#### WHAT TO DO
Look for "agent" in each line of the entries, and return the matching lines.

===== DATASET RECORDS

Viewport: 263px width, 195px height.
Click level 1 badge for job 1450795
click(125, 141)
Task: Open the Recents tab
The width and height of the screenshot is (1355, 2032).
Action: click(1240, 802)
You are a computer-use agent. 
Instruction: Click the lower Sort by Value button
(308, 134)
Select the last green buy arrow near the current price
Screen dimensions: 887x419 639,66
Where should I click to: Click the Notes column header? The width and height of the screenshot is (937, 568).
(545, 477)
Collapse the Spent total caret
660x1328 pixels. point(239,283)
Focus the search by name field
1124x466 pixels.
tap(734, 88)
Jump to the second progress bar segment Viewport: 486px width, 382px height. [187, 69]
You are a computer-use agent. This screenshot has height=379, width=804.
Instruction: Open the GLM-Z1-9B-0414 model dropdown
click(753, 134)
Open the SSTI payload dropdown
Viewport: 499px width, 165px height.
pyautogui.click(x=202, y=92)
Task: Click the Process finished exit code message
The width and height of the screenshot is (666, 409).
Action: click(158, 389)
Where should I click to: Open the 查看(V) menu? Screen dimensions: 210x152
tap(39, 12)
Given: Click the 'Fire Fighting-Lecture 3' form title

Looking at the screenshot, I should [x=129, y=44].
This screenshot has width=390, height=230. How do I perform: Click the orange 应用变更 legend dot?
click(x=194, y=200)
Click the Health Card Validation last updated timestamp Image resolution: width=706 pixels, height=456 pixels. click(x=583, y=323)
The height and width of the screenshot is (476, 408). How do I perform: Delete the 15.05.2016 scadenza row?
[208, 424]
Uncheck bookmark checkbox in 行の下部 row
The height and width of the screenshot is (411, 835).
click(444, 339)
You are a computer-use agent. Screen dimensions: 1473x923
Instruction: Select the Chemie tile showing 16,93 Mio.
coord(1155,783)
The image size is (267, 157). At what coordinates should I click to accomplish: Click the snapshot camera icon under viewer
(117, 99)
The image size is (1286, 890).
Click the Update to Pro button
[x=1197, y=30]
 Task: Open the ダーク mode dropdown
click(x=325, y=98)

==========

#### OUTPUT OF THE TASK
You are a computer-use agent. 
You are a computer-use agent. This screenshot has height=379, width=804.
You are a computer-use agent. Screen dimensions: 1473x923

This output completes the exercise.